Florida’s eogenetic karst development is influenced by groundwater flow, sea level and water table position, sediment mineralogy and fabric, porosity, chemical reactions and geochemical saturation state of the water, residence time, and sediment surface area.

Primary porosity such as intergranular porosity, burrows and borings, intraparticle porosity, and shelter porosity can initially affect the pathways of water flow. Secondary porosity includes potentially extensive, interconnected, moldic porosity, and karstic secondary porosity includes caves and other karst conduits. Diagenetic processes, such as cementation of limestones and dolomitization, may destroy primary and secondary porosity.

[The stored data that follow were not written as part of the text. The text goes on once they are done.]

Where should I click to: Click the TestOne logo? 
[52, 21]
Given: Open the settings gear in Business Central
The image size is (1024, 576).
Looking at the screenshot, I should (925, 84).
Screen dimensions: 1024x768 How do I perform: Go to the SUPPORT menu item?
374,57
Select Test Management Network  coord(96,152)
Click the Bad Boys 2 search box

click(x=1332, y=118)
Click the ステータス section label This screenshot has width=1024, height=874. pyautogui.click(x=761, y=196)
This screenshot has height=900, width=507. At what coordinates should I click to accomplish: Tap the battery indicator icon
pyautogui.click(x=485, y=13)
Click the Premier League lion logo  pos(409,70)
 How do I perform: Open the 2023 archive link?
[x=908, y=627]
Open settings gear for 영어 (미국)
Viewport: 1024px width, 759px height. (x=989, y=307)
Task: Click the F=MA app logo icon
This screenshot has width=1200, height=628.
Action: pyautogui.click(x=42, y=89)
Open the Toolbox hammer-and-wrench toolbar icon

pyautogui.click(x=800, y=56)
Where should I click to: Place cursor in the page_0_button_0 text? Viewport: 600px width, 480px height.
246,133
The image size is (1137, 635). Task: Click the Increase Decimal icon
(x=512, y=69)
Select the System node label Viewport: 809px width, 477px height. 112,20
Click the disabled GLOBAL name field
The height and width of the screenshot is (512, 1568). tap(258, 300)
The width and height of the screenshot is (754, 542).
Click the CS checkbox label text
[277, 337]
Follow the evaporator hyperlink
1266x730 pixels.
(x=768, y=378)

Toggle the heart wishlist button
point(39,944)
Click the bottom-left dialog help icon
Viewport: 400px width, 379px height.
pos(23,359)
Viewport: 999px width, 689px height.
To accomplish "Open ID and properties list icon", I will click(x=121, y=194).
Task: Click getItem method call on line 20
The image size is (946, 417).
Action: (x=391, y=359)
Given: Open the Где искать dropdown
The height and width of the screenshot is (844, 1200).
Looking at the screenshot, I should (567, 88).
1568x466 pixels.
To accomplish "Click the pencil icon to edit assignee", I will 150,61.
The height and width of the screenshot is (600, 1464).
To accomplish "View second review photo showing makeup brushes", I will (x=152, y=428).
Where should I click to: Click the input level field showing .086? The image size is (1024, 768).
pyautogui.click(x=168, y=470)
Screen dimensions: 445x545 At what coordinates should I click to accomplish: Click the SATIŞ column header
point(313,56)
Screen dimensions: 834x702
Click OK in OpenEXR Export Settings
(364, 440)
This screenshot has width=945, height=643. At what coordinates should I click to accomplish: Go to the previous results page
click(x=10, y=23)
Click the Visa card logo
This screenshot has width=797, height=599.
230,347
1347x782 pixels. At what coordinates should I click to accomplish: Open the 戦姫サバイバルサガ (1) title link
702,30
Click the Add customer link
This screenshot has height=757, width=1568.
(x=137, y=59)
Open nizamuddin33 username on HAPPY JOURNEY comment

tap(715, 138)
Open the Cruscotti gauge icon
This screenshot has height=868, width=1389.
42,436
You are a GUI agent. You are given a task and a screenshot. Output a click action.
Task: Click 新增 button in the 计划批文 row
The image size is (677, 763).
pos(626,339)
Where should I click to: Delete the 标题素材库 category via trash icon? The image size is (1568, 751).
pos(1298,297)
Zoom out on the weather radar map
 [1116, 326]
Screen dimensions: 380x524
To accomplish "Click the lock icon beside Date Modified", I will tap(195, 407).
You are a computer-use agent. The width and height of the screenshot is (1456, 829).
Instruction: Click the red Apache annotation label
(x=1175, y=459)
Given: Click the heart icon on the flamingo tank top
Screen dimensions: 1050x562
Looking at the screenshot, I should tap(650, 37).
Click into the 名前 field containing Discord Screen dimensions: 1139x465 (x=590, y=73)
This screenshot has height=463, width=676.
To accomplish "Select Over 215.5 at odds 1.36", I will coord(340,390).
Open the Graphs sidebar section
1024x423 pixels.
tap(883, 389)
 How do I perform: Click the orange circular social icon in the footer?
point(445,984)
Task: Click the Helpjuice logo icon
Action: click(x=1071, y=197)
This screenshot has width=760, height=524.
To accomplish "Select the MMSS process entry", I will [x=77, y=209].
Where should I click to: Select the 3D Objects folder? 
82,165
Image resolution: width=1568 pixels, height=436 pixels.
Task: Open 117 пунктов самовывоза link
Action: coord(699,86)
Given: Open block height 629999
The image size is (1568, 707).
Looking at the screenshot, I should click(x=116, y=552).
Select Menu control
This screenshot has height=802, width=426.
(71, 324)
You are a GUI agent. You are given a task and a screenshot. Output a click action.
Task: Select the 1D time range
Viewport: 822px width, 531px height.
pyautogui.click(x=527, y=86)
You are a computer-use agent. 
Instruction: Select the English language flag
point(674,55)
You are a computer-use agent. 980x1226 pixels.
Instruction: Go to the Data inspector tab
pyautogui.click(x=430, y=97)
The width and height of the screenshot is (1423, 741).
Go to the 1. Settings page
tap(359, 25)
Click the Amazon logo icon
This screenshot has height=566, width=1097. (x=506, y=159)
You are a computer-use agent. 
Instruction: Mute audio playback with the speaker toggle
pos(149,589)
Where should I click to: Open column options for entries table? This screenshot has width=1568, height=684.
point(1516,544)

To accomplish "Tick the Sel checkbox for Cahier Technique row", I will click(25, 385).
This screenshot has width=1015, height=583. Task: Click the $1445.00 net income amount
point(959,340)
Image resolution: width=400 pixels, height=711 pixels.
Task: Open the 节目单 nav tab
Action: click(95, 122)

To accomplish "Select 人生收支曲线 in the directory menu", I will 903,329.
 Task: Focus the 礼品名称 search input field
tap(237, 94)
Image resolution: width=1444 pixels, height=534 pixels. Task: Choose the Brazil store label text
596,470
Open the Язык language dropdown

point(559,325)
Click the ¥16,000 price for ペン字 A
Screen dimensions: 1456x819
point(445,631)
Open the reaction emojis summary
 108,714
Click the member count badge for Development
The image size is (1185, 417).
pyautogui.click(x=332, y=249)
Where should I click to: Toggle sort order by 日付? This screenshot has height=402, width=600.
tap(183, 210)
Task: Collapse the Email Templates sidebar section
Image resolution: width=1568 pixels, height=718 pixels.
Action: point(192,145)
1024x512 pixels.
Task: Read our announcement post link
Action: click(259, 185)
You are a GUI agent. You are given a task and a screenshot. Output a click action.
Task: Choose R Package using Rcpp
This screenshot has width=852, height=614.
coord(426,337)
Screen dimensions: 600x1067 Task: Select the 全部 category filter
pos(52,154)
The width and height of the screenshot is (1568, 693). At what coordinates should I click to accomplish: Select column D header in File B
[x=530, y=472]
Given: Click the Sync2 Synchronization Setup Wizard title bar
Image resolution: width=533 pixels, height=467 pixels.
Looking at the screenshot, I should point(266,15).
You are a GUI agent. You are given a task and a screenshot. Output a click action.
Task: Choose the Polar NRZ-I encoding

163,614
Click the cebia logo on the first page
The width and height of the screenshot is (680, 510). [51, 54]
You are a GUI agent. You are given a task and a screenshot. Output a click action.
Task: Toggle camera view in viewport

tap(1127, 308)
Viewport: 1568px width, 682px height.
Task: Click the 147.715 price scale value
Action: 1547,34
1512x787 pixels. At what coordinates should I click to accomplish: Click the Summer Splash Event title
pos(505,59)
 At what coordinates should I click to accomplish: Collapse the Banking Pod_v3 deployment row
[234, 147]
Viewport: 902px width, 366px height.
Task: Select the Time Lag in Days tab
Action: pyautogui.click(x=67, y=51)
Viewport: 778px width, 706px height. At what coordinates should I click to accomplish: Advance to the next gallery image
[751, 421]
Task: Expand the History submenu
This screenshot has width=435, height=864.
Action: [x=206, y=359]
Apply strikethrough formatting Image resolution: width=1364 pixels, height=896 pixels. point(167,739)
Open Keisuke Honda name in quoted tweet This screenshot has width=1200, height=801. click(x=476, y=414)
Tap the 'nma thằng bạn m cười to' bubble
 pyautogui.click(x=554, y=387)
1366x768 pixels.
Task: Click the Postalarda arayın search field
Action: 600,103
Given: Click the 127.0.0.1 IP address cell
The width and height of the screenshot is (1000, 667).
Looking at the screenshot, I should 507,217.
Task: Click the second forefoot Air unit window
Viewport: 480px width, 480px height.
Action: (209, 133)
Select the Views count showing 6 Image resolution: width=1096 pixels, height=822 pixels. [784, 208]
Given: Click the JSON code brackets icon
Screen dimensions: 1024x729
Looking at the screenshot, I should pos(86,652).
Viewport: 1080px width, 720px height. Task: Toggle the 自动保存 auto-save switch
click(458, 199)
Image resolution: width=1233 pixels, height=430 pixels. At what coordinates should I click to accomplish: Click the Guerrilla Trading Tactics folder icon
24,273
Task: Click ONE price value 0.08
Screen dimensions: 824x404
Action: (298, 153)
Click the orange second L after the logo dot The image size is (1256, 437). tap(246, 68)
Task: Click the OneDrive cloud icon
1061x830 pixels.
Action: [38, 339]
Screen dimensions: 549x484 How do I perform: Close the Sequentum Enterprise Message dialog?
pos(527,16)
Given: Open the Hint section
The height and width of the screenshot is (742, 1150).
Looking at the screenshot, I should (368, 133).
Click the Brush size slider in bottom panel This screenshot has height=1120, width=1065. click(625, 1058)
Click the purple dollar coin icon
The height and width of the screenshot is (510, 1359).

Fractures or existing karst conduits provide fast flow routes along which karstification occurs. Photolineament analysis can, with ground truthing, confirm the existence of vertical fractures and faults in basement or overlying rocks. In Florida, photolineament sets occur in two main alignments that are consistent with earth tides.

Bedding planes are often poorly represented but can be dissolutionally enlarged. Epikarst consists of irregular, weathered surfaces exhibiting enhanced porosity and permeability, with cutters, pinnacles, and limestone fragments. Epikarst at unconformities may not relate to sinkhole development.

Reaction rates of groundwater with the carbonate rock are typically slow, and sudden collapse events are usually due to failure of cover materials rather than of the roofs of voids in limestone.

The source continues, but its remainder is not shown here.